Were Mercury and Mars separated at birth? – space – 19 January 2009 – New Scientist.

Brad Hansen discovers that modelling a ring of debris makes two large planets and interrupts the growth of two others, thus reproducing the planets as we know them. In the process a Mars-like object would be needed to collide with Earth to make the moon and something akin is needed to strip Mercury’s mantle bare, but those are secondary details.

Question is: How did the debris ring arise?

Michael Woolfson’s Capture Theory has a natural answer – the solar system had two more gas giants than its present configuration and they collided, their silicate/metallic remnants forming a debris ring from which planets could form. But why only gas giants? That’s the trick – as Woolfson points out, gas giants form naturally via gravitational instability from gas filaments produced in a tidally distorted protostar. Terrestrial planets don’t, and have to be explained another way.

The little publicised gap in planet formation modelling is that going from the observed circumstellar dust to the planetesimals assumed by standard planet-forming theories is very, very hard to do.
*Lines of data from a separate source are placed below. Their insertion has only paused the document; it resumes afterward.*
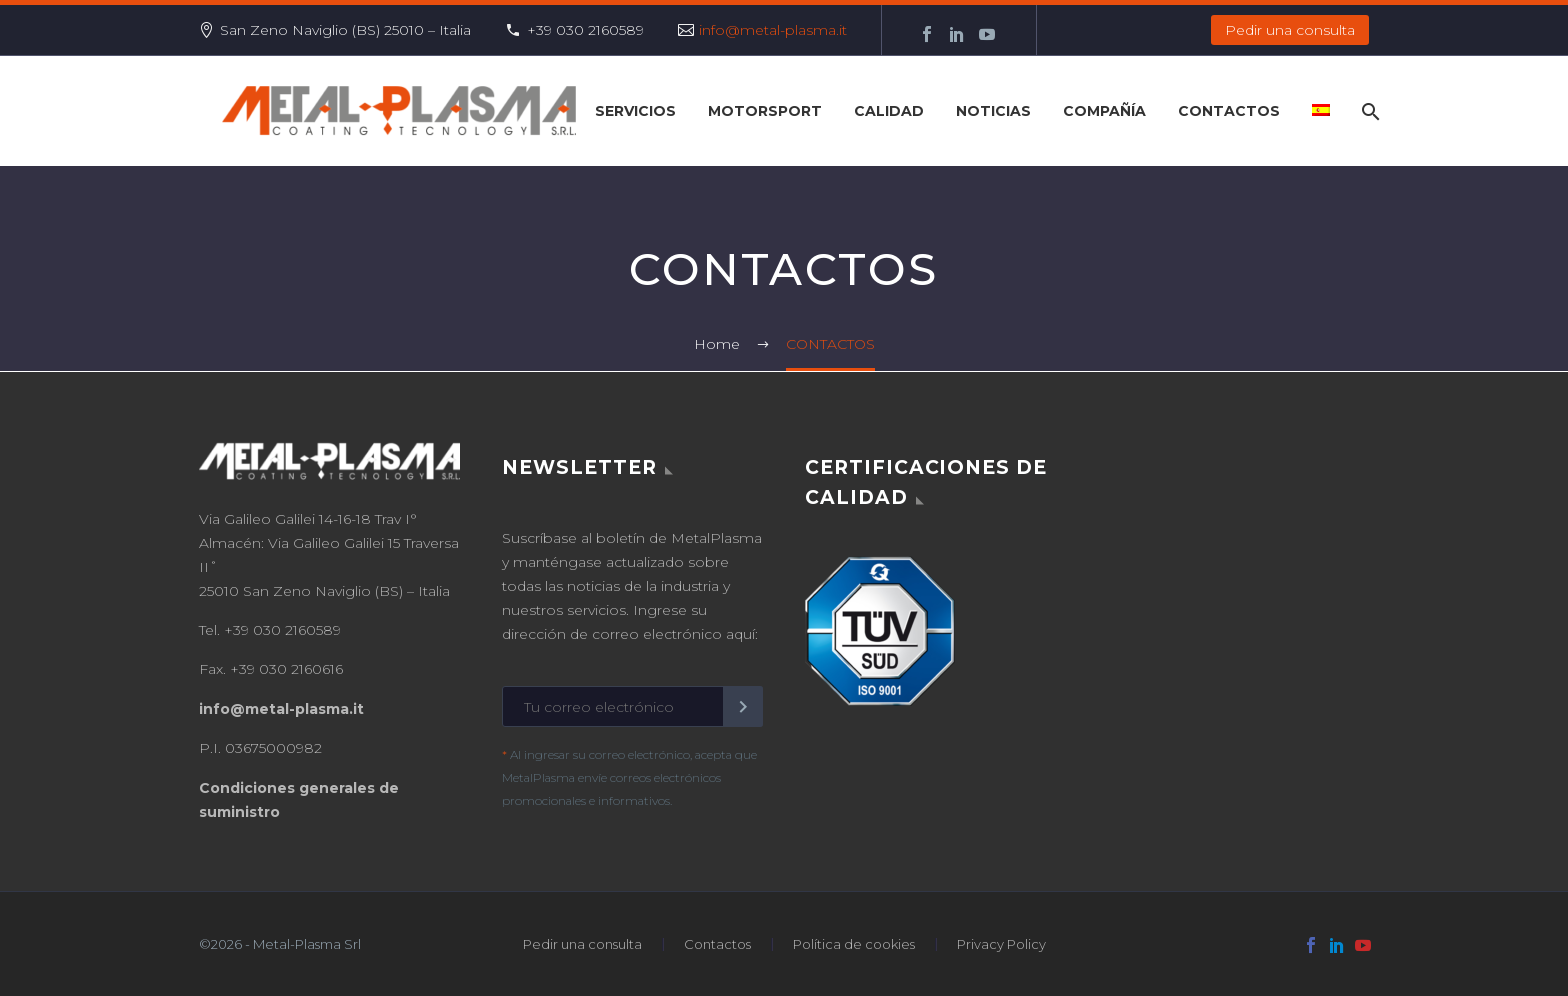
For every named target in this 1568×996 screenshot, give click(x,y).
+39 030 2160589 (585, 30)
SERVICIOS (635, 111)
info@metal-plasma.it (773, 30)
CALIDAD (889, 111)
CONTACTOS (1229, 111)
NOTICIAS (993, 111)
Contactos (717, 944)
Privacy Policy (1001, 944)
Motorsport (765, 111)
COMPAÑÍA (1104, 111)
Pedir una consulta (1290, 30)
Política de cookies (854, 944)
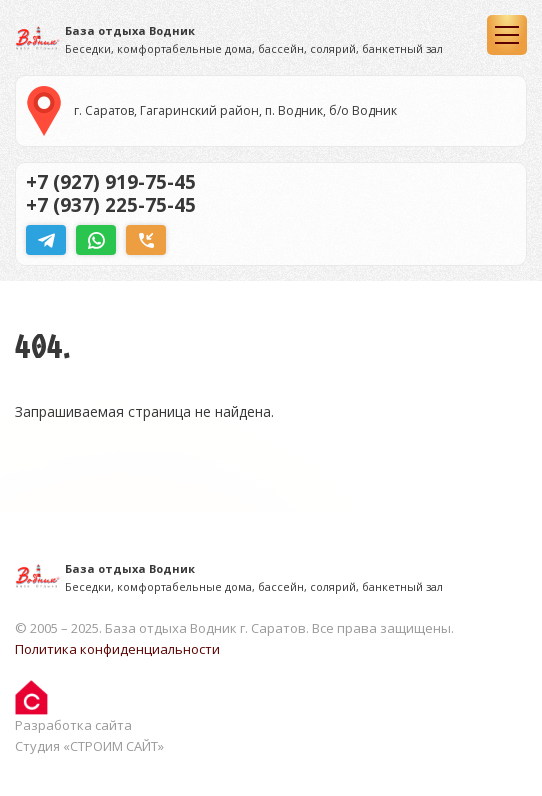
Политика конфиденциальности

The dust if too small gets blown away, and if too large (but not large enough) falls into the star due to gas drag. Finding a process to counter-attack these two loss mechanisms is a damned hard problem, and one Woolfson-style theories tries to avoid entirely.

In science telling such origin theories apart needs better observational data at higher resolutions than we can presently attain. But bigger and better telescopic devices are coming soon…

One Reply to “Were Mercury and Mars separated at birth? – space – 19 January 2009 – New Scientist”

  1. Maybe. The collision in Woolfson’s model isn’t all that improbable given the number of planets he was proposing and their highly eccentric orbits. According to his modelling of planet formation in the embedded phase of star formation +20% of stars end up with at least single planet. Multi-planet systems are harder to form via the Capture Theory process, which might be reflected in the current number distribution data of exoplanets.

    But if the dust-to-planetesimal problem can be solved then the formation of terrestrial planets is pretty straight forward. There’s indications that 30% of sun-like stars have a hot Neptune or two – what that means is anyone’s guess.